Reich was with Rivers when he had success it in from 2013-15.

“(Rivers) does thrive in it,” Reich says. “We basically were no-huddle for three years to tell you the truth – for the better part of three years. We weren’t always up-tempo, but we basically didn’t huddle for three years.”

So why not use it more?

“What is the danger of doing it all the time?” Reich asks rhetorically. “I’ve played and coached in offenses where we did it for 16 games and for most of the game in all 16 games. It can catch up to you a little bit. I just think it has to be a tool and you keep mixing it in. How much or how little, it is by design but it’s also by feel. That will be a game-by-game decision.

“I don’t think we are going to get to (using it for 60 minutes every week). I think we want to mix it up. I just think when you get one dimensional, and that can mean a lot of different things, unless you’re just a superpower, unless you’re just better than the other team at every position – and we’re a good football team, but I don’t think there is any team in the NFL that can just line up and say, ‘We’re going to do the same thing on every snap and we don’t care if you know.’ I think our M-O will be to continue to mix it up and that’s the art of it. How much? Is it 10 percent? Is it 30 percent? If we get hot, do we go a whole game with it? Those are the coaching decisions that you’ve got to make in the course of the game and the season.”

Here’s a look at what Rivers did during those no-huddle Chargers seasons with Frank Reich and Nick Sirianni, with the QB’s career ranking in parenthesis based off Rivers’ 14 years of starting:

  • 2013 (9-7): 69.5 percent (1st), 4,478 yards (6th), 32 TDs (3rd), 11 INTs (4th), 8.2 yards per attempt (5th), 105.5 rating (4th)
  • 2014 (9-7): 66.5 percent (3rd), 4,286 yards (9th), 31 TDs (5th), 18 INTs (11th), 7.5 yards per attempt (10th), 93.8 rating (8th)
  • 2015 (4-12): 66.1 percent (4th), 4,792 yards (1st), 29 TDs (7th), 13 INTs (7th), 7.2 yards per attempt (12th), 93.8 rating (8th)

What are some of the takeaways?

-Consistent, elite accuracy

-Tapering off efficiency

-Better than average career numbers

Rivers acknowledges that it’s probably best to use a quicker pace interchangeability, and not on an every series/every game basis.

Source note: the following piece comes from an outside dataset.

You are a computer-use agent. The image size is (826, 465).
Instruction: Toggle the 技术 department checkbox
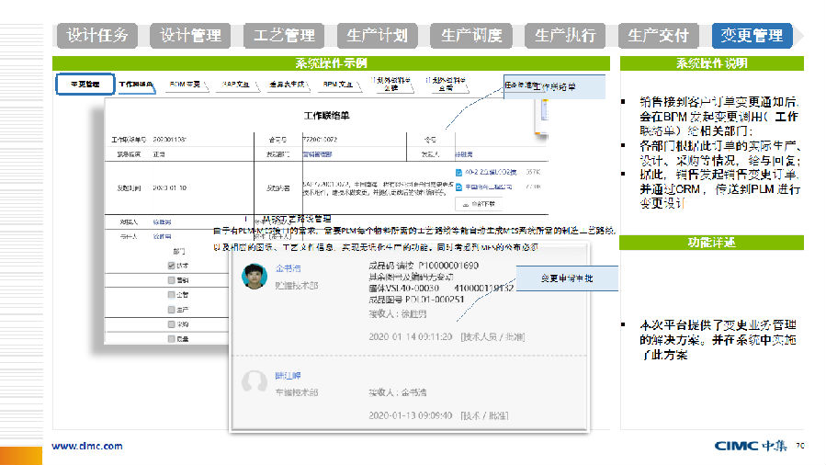[171, 265]
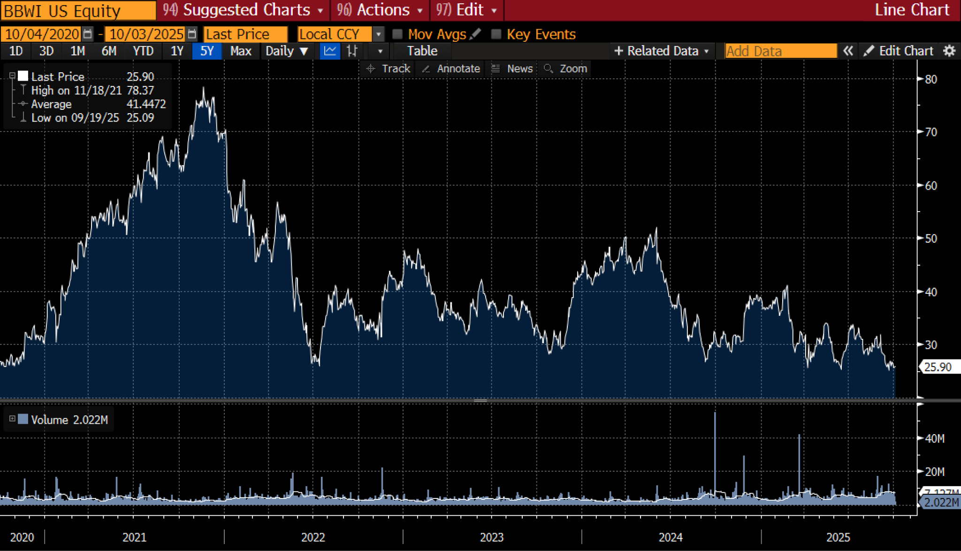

Given Rivers’ acumen, the desire for Reich to have unpredictable personnel (i.e. Nyheim Hines or Trey Burton) and the success that the Colts have had with using this tempo, it begs the question on if this is the best route for the offense moving forward?

“Not necessarily, I think it’s the ability to mix it up,” Rivers says about if up-tempo is his preferred offensive style. “I think it’s really what makes it most effective. If you’re always huddling or always no huddling – then again, it doesn’t matter unless you’re getting first downs. I don’t care if you’re huddling or going no-huddle. I do like that mode, and I think as we have this year and we’ll probably continue to use it as a change up and mix it in at times. The game called for it a little bit against Cincinnati, but there were games I remember back in that three-year stretch, where it was just one of those games. It was a no-huddle type game. We were going to be in only three or four formations, and we were going to go based on what the defense played and with the looks they gave us. Then there are other games where you go, ‘No-huddle doesn’t make a lot of sense.’

“I think Coach (Reich) has a great feel for that and he and I in communicating throughout the week, week-by-week, will know if there is a time to go on a spurt of no-huddle or use it more regularly, or you know what, this game we’re going to huddle up and change personnel every other play. I think that just kind of depends week-to-week.”